Directly supper was over Don rose to go. Not having been in bed on the previous night, and having been hard at work all day, he was so sleepy that he could hardly keep his eyes open. Sophy would have besought him to lie down on the settle in the living-room and have his sleep out there, but she was so concerned that her mother should not be alone another night that she would not even suggest his remaining at Ripple.

“Where are you two going to sleep to-night?” he asked, just as he was going to mount his horse.

“In one of the upstairs rooms. We have had the bed out in the sun all day,” said Sophy, and there was in her mind a swift wonder at his concern.

“That is right. Look here, sis, if there is a bolt to the stairs door, mind you shoot it when you go upstairs, and don’t come down in the night whatever you may hear. I’m not afraid that anyone would harm either of you⁠—⁠if you keep out of the way, that is. But I should not be surprised if someone tried a bit of burgling on here, for there are plenty of people silly enough to think that old Wrack was a miser, and not so bed-rock poor as he looked.”

“We won’t come down, I promise you,” said Sophy. Then she added, with a merry laugh: “Not even if another surprise party happens along this way, and dances all night to the strains of a cornet and flute. Oh, I say, wouldn’t it be weird!”

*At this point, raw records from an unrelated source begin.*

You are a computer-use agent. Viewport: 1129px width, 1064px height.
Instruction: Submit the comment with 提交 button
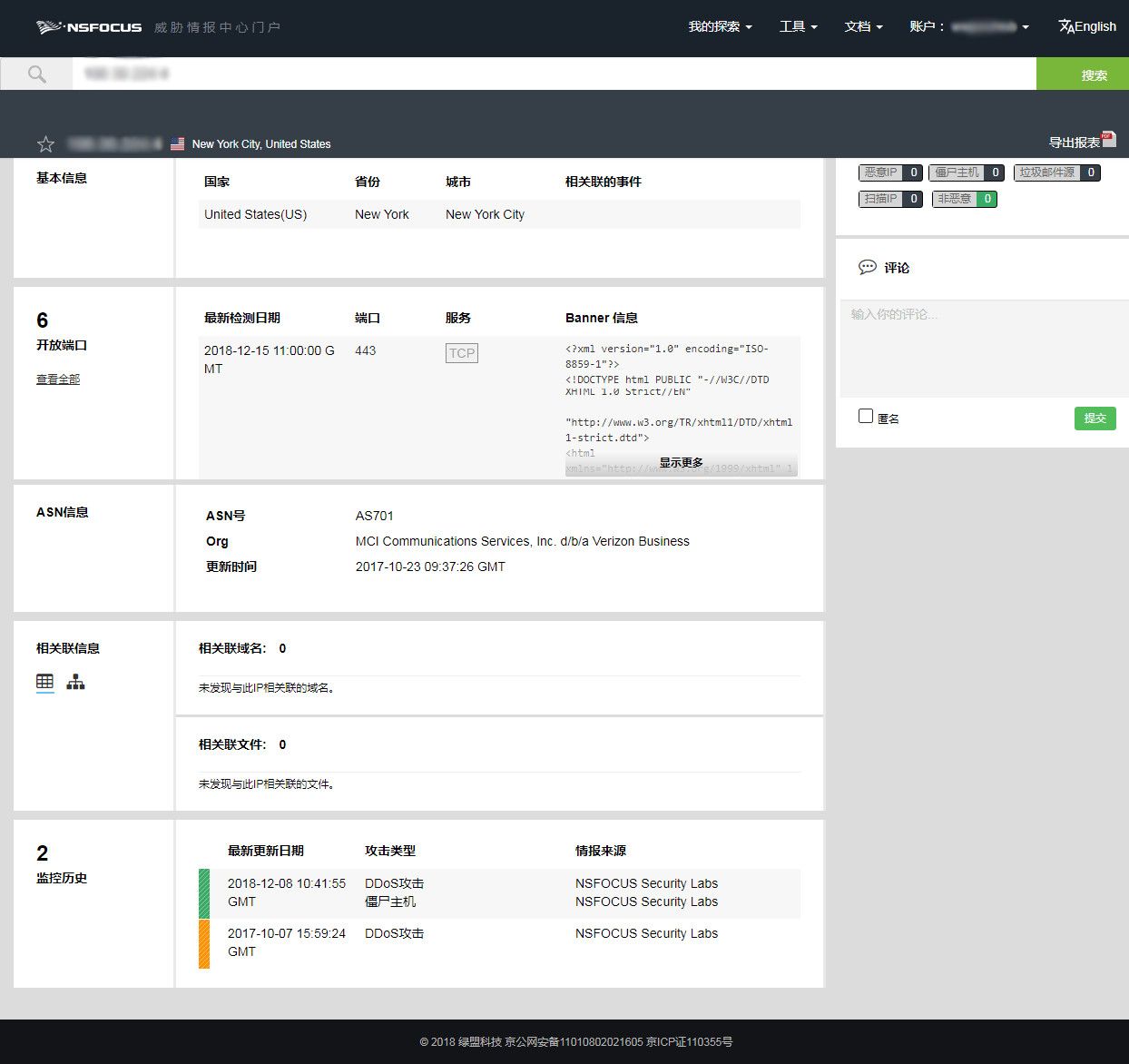pyautogui.click(x=1095, y=419)
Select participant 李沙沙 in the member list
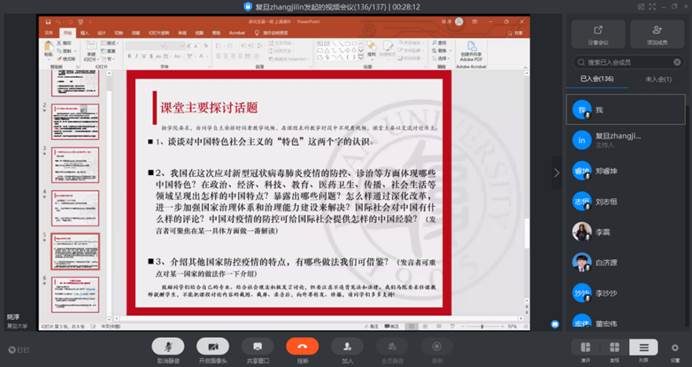 (626, 293)
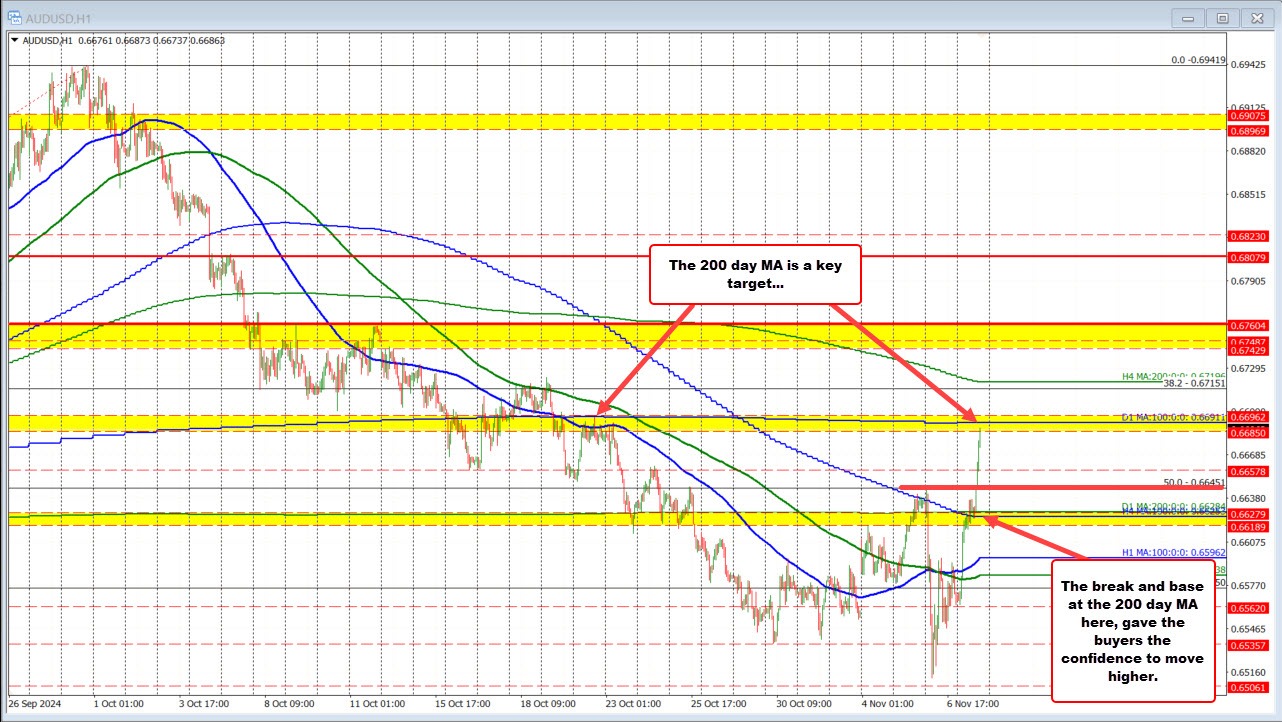This screenshot has height=722, width=1282.
Task: Click the minimize window button
Action: tap(1187, 17)
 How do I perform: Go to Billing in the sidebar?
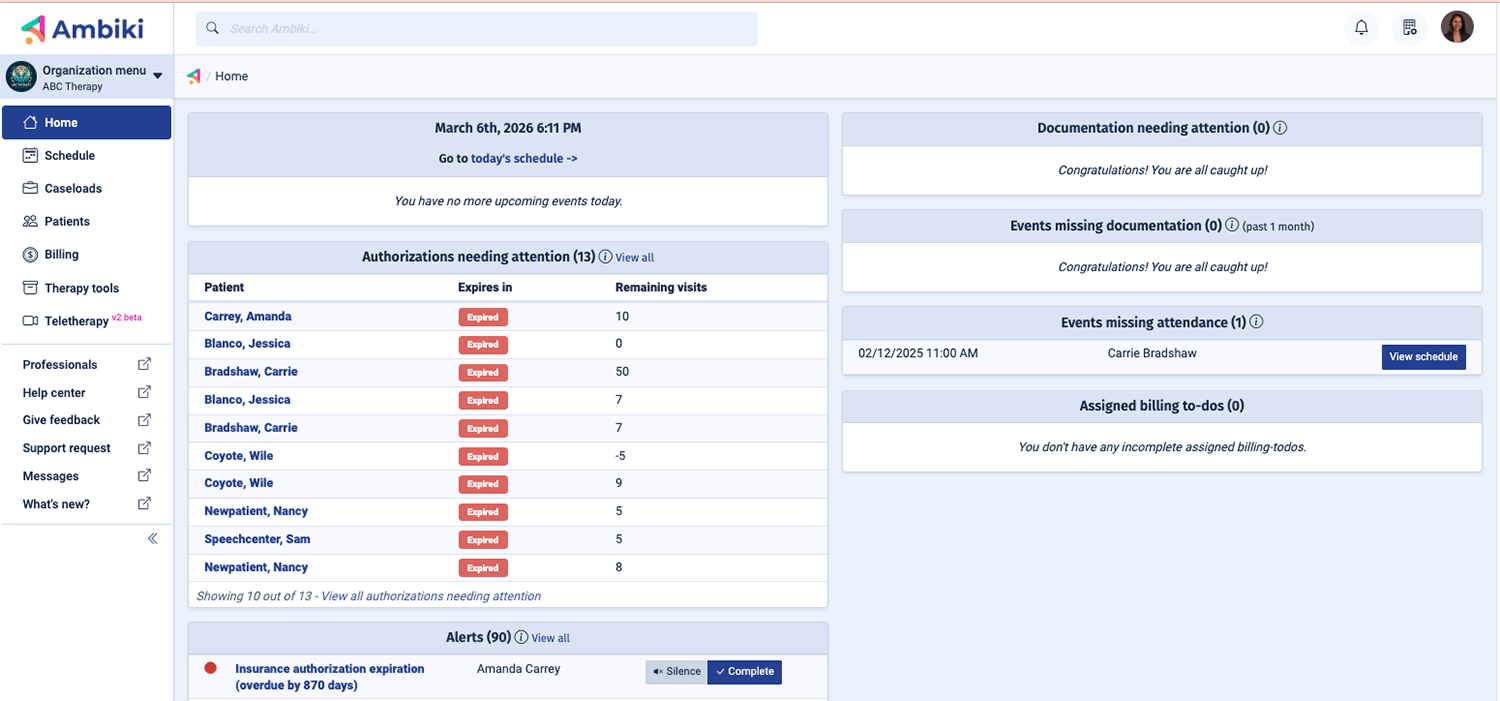61,255
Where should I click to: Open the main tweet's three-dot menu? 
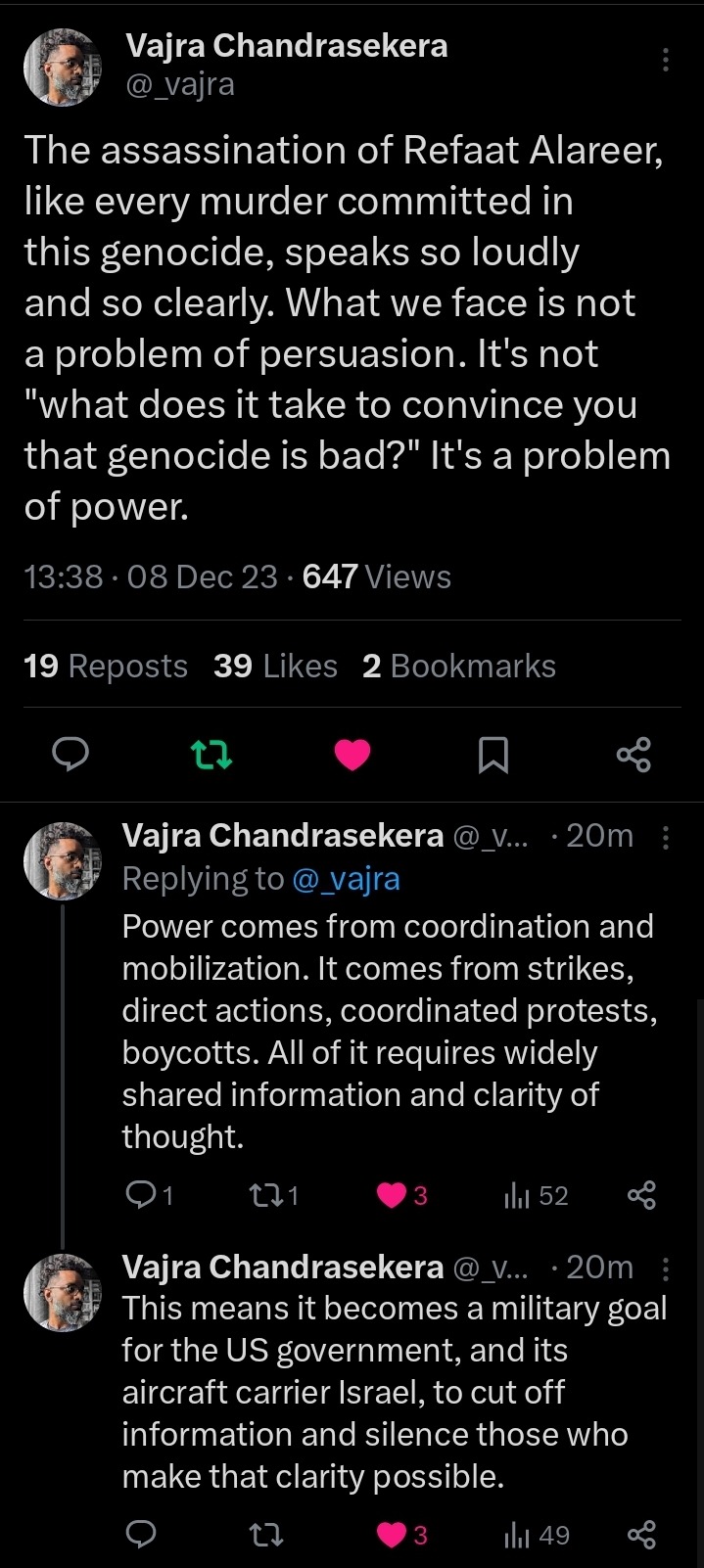(x=666, y=61)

“I should think it would,” replied Don, and bothered though he was by the lonely condition of the two, he could not forbear a chuckle of amusement at the fancy picture his sister had called up. “Mose Paget is the only man that can play the cornet in the township that I know of, and he is going to help Mrs. Buckle with Sam to-night.”

It was very weird and still at Ripple when Don had ridden away. The darkness dropped over the forest like a pall. It was cloudy to-night, and the young moon had no chance at all against the billowy masses of cloud that were piled along the horizon. It would rain before morning, so Sophy said. If the weather broke it might even be dull and stormy for a week or more, and she sighed, because she loved fine weather so much the best. Pam sighed too, and her face was a little white and drawn when she dropped the heavy bar of ironwood into the socket at the side of the door. Sophy had told her that the nearest house was three miles away, and she was trying to picture the situation. Brought up in London, taught from her childhood to understand that there were bristling dangers all around her, the solitude of Ripple seemed to put her almost outside the world. She argued that if there were no people there could be no danger, and then was surprised because she was scared at the solitude.

The dog had attached itself to her with slavish devotion. The creature accorded Sophy a bare tolerance, but there was perfect worship in the gaze it turned on Pam, and she was tremendously flattered by its preference. It even wanted to come up to bed with her that night when, soon after Don had gone, they betook themselves to the upstairs room where they intended to sleep. They humoured the animal, feeling that it would really be a comfort to have it upstairs with them, and they did not forget to bolt the door at the bottom of the stairs when they shut it.

They were so tired that the night passed for both of them in dreamless slumber, and they did not rouse until the dog woke them by whining to be let out. It was Pam who, with a dressing-gown round her, came down to open the house door that the creature might go free. She stood on the doorstep for a moment sniffing the freshness and drinking in the beauty of the morning. There was a chill in the air which made her shiver, for the dressing-gown was thin and the sun was not up yet. It was the magical beauty of the forest that was drawing her, the call of the wild that was in her blood.

“I love it, I love it, I would not go back to England if I could!” she whispered as she turned into the house again to go upstairs and dress. Then it suddenly occurred to her to wonder what would happen if her grandfather failed to return. “It is silly even to think of such a thing. Of course he will come back!” she murmured as she went upstairs; but she could not repress a little shiver, for the possibility would haunt her despite her efforts to banish it.